Task item >> Work out how many lines in the data hold the string "accomplish". Reply with only that number.

(Beginning of Provided entries)

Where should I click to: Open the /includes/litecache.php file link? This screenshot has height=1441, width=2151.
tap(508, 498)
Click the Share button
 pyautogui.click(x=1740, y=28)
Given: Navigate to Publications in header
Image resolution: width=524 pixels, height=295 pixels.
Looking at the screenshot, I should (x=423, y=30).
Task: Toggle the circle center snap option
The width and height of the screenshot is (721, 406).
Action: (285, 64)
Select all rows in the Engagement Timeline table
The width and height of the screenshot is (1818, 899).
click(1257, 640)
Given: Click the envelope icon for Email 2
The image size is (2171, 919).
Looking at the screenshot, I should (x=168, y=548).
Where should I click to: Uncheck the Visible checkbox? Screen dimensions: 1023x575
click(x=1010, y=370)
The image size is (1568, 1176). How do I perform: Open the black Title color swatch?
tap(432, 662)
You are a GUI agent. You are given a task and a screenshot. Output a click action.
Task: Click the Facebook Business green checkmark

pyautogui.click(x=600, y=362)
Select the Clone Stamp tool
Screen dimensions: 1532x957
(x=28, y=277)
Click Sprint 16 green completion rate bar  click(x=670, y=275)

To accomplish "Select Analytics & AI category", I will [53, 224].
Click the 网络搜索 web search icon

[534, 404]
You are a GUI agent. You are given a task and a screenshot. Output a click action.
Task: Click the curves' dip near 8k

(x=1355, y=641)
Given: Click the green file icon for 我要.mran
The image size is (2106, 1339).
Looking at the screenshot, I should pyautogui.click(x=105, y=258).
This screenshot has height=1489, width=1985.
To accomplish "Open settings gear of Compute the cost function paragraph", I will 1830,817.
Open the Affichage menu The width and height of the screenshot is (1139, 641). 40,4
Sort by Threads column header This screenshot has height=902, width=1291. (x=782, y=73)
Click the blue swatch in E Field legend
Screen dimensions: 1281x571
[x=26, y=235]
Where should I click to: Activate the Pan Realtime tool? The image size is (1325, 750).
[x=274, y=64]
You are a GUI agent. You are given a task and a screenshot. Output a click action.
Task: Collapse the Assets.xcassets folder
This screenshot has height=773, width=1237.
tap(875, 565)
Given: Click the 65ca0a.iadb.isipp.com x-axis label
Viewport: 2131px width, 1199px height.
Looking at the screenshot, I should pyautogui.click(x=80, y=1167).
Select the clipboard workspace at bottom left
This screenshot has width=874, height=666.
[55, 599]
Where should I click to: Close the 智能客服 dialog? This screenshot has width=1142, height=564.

(End of Provided entries)

Exercise response >> 2